Update all of the data below by changing every "coordinate pair" to "point" and leaving the rest unchanged.

--- start Given entries ---

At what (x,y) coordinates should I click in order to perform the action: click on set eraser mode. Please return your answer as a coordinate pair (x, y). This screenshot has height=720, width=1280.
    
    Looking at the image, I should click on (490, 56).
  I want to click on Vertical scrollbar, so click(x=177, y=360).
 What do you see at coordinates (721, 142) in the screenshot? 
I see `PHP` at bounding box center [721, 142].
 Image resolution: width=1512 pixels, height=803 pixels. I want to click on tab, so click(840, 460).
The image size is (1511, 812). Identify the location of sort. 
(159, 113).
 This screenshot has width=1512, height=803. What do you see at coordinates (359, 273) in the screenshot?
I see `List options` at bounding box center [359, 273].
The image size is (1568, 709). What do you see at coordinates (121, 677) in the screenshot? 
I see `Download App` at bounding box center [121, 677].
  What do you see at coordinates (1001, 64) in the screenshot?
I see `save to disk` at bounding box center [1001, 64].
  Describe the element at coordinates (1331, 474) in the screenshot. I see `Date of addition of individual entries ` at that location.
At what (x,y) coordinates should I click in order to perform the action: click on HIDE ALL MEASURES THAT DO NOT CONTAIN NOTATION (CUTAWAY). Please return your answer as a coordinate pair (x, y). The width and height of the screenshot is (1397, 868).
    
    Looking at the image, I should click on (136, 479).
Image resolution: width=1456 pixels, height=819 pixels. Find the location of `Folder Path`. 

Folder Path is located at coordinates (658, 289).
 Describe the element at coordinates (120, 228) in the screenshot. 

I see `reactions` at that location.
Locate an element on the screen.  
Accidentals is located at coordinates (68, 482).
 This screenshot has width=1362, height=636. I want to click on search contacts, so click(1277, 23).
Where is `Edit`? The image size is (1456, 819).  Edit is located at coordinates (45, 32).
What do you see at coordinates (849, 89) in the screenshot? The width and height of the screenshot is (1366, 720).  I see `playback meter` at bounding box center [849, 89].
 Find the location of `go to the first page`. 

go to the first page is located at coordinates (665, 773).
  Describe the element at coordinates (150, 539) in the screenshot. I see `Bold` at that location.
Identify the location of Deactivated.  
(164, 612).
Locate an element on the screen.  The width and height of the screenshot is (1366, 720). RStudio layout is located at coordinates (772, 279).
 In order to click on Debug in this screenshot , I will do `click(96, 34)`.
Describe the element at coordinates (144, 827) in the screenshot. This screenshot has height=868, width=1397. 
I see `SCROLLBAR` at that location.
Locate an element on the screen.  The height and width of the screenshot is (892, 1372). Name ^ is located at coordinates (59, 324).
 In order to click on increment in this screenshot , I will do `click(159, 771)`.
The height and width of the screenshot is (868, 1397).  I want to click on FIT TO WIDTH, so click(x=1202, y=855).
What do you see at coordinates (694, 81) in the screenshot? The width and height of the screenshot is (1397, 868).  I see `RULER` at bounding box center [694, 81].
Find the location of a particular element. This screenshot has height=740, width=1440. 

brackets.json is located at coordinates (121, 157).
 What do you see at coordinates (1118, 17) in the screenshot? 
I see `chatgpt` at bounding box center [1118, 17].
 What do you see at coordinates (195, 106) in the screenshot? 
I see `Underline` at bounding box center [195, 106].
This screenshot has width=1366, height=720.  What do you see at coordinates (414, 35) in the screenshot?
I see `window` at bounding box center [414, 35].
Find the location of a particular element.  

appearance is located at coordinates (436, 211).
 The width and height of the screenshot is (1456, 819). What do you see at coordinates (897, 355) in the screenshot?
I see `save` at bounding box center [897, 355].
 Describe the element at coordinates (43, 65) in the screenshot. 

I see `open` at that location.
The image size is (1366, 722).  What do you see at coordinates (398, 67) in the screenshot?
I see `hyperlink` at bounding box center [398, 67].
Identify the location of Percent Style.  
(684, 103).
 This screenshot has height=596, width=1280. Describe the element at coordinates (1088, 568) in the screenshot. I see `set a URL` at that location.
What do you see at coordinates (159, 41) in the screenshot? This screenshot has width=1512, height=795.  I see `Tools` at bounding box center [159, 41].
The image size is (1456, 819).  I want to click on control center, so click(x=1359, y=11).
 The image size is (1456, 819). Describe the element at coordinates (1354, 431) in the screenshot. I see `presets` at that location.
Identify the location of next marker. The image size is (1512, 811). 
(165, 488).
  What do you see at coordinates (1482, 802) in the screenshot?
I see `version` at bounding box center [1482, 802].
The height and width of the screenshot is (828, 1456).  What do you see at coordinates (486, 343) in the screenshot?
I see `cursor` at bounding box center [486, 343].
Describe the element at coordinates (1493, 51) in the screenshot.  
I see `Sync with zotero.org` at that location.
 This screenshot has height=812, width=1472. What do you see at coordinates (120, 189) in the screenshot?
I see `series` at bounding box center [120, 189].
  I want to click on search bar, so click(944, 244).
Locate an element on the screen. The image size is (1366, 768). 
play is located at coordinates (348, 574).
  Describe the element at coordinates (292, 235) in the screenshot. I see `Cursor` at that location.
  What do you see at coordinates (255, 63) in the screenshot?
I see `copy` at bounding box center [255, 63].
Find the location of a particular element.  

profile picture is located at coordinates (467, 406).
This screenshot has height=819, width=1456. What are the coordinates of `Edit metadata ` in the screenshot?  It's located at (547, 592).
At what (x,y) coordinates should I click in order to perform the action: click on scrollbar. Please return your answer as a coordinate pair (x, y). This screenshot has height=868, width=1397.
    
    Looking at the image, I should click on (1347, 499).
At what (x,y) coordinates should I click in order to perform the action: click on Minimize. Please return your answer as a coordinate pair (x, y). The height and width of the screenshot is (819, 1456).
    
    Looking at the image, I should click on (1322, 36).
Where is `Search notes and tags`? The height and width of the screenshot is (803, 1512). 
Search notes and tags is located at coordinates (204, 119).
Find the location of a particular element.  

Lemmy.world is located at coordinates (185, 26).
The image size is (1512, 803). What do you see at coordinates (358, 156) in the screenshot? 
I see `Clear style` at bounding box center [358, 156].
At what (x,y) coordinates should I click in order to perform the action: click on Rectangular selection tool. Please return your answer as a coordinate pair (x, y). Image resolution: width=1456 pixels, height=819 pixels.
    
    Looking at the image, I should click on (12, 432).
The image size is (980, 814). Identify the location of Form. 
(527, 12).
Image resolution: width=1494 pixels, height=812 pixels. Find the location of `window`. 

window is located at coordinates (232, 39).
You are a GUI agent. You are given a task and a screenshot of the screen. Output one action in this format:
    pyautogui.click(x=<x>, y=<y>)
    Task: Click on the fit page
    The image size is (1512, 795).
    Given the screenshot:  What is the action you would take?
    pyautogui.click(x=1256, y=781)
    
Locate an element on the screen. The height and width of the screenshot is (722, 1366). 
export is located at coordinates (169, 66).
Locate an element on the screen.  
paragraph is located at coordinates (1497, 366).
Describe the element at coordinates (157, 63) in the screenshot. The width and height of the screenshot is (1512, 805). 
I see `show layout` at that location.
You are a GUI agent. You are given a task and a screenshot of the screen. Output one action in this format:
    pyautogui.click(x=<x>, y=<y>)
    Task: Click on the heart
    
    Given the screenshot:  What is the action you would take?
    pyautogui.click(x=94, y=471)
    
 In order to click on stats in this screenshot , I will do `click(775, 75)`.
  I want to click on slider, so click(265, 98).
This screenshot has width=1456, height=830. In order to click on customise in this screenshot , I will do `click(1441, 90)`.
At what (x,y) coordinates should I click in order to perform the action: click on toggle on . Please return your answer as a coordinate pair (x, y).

--- end Given entries ---

Task answer
At what (x,y) coordinates should I click in order to perform the action: click on set eraser mode. Please return your answer as a point (x, y). This screenshot has height=720, width=1280.
    
    Looking at the image, I should click on (490, 56).
  I want to click on Vertical scrollbar, so click(x=177, y=360).
 What do you see at coordinates (721, 142) in the screenshot? 
I see `PHP` at bounding box center [721, 142].
 Image resolution: width=1512 pixels, height=803 pixels. I want to click on tab, so click(840, 460).
The image size is (1511, 812). Identify the location of sort. 
(159, 113).
 This screenshot has width=1512, height=803. What do you see at coordinates (359, 273) in the screenshot?
I see `List options` at bounding box center [359, 273].
The image size is (1568, 709). What do you see at coordinates (121, 677) in the screenshot? 
I see `Download App` at bounding box center [121, 677].
  What do you see at coordinates (1001, 64) in the screenshot?
I see `save to disk` at bounding box center [1001, 64].
  Describe the element at coordinates (1331, 474) in the screenshot. I see `Date of addition of individual entries ` at that location.
At what (x,y) coordinates should I click in order to perform the action: click on HIDE ALL MEASURES THAT DO NOT CONTAIN NOTATION (CUTAWAY). Please return your answer as a point (x, y). The width and height of the screenshot is (1397, 868).
    
    Looking at the image, I should click on (136, 479).
Image resolution: width=1456 pixels, height=819 pixels. Find the location of `Folder Path`. 

Folder Path is located at coordinates (658, 289).
 Describe the element at coordinates (120, 228) in the screenshot. 

I see `reactions` at that location.
Locate an element on the screen.  
Accidentals is located at coordinates (68, 482).
 This screenshot has width=1362, height=636. I want to click on search contacts, so click(1277, 23).
Where is `Edit`? The image size is (1456, 819).  Edit is located at coordinates (45, 32).
What do you see at coordinates (849, 89) in the screenshot? The width and height of the screenshot is (1366, 720).  I see `playback meter` at bounding box center [849, 89].
 Find the location of `go to the first page`. 

go to the first page is located at coordinates (665, 773).
  Describe the element at coordinates (150, 539) in the screenshot. I see `Bold` at that location.
Identify the location of Deactivated.  
(164, 612).
Locate an element on the screen.  The width and height of the screenshot is (1366, 720). RStudio layout is located at coordinates (772, 279).
 In order to click on Debug in this screenshot , I will do `click(96, 34)`.
Describe the element at coordinates (144, 827) in the screenshot. This screenshot has height=868, width=1397. 
I see `SCROLLBAR` at that location.
Locate an element on the screen.  The height and width of the screenshot is (892, 1372). Name ^ is located at coordinates (59, 324).
 In order to click on increment in this screenshot , I will do `click(159, 771)`.
The height and width of the screenshot is (868, 1397).  I want to click on FIT TO WIDTH, so click(x=1202, y=855).
What do you see at coordinates (694, 81) in the screenshot? The width and height of the screenshot is (1397, 868).  I see `RULER` at bounding box center [694, 81].
Find the location of a particular element. This screenshot has height=740, width=1440. 

brackets.json is located at coordinates (121, 157).
 What do you see at coordinates (1118, 17) in the screenshot? 
I see `chatgpt` at bounding box center [1118, 17].
 What do you see at coordinates (195, 106) in the screenshot? 
I see `Underline` at bounding box center [195, 106].
This screenshot has width=1366, height=720.  What do you see at coordinates (414, 35) in the screenshot?
I see `window` at bounding box center [414, 35].
Find the location of a particular element.  

appearance is located at coordinates (436, 211).
 The width and height of the screenshot is (1456, 819). What do you see at coordinates (897, 355) in the screenshot?
I see `save` at bounding box center [897, 355].
 Describe the element at coordinates (43, 65) in the screenshot. 

I see `open` at that location.
The image size is (1366, 722).  What do you see at coordinates (398, 67) in the screenshot?
I see `hyperlink` at bounding box center [398, 67].
Identify the location of Percent Style.  
(684, 103).
 This screenshot has height=596, width=1280. Describe the element at coordinates (1088, 568) in the screenshot. I see `set a URL` at that location.
What do you see at coordinates (159, 41) in the screenshot? This screenshot has width=1512, height=795.  I see `Tools` at bounding box center [159, 41].
The image size is (1456, 819).  I want to click on control center, so click(x=1359, y=11).
 The image size is (1456, 819). Describe the element at coordinates (1354, 431) in the screenshot. I see `presets` at that location.
Identify the location of next marker. The image size is (1512, 811). 
(165, 488).
  What do you see at coordinates (1482, 802) in the screenshot?
I see `version` at bounding box center [1482, 802].
The height and width of the screenshot is (828, 1456).  What do you see at coordinates (486, 343) in the screenshot?
I see `cursor` at bounding box center [486, 343].
Describe the element at coordinates (1493, 51) in the screenshot.  
I see `Sync with zotero.org` at that location.
 This screenshot has height=812, width=1472. What do you see at coordinates (120, 189) in the screenshot?
I see `series` at bounding box center [120, 189].
  I want to click on search bar, so click(944, 244).
Locate an element on the screen. The image size is (1366, 768). 
play is located at coordinates (348, 574).
  Describe the element at coordinates (292, 235) in the screenshot. I see `Cursor` at that location.
  What do you see at coordinates (255, 63) in the screenshot?
I see `copy` at bounding box center [255, 63].
Find the location of a particular element.  

profile picture is located at coordinates (467, 406).
This screenshot has height=819, width=1456. What are the coordinates of `Edit metadata ` in the screenshot?  It's located at (547, 592).
At what (x,y) coordinates should I click in order to perform the action: click on scrollbar. Please return your answer as a point (x, y). This screenshot has height=868, width=1397.
    
    Looking at the image, I should click on (1347, 499).
At what (x,y) coordinates should I click in order to perform the action: click on Minimize. Please return your answer as a point (x, y). The height and width of the screenshot is (819, 1456).
    
    Looking at the image, I should click on (1322, 36).
Where is `Search notes and tags`? The height and width of the screenshot is (803, 1512). 
Search notes and tags is located at coordinates (204, 119).
Find the location of a particular element.  

Lemmy.world is located at coordinates (185, 26).
The image size is (1512, 803). What do you see at coordinates (358, 156) in the screenshot? 
I see `Clear style` at bounding box center [358, 156].
At what (x,y) coordinates should I click in order to perform the action: click on Rectangular selection tool. Please return your answer as a point (x, y). Image resolution: width=1456 pixels, height=819 pixels.
    
    Looking at the image, I should click on (12, 432).
The image size is (980, 814). Identify the location of Form. 
(527, 12).
Image resolution: width=1494 pixels, height=812 pixels. Find the location of `window`. 

window is located at coordinates (232, 39).
You are a GUI agent. You are given a task and a screenshot of the screen. Output one action in this format:
    pyautogui.click(x=<x>, y=<y>)
    Task: Click on the fit page
    The image size is (1512, 795).
    Given the screenshot:  What is the action you would take?
    pyautogui.click(x=1256, y=781)
    
Locate an element on the screen. The height and width of the screenshot is (722, 1366). 
export is located at coordinates (169, 66).
Locate an element on the screen.  
paragraph is located at coordinates (1497, 366).
Describe the element at coordinates (157, 63) in the screenshot. The width and height of the screenshot is (1512, 805). 
I see `show layout` at that location.
You are a GUI agent. You are given a task and a screenshot of the screen. Output one action in this format:
    pyautogui.click(x=<x>, y=<y>)
    Task: Click on the heart
    
    Given the screenshot:  What is the action you would take?
    pyautogui.click(x=94, y=471)
    
 In order to click on stats in this screenshot , I will do `click(775, 75)`.
  I want to click on slider, so click(265, 98).
This screenshot has width=1456, height=830. In order to click on customise in this screenshot , I will do `click(1441, 90)`.
At what (x,y) coordinates should I click in order to perform the action: click on toggle on . Please return your answer as a point (x, y).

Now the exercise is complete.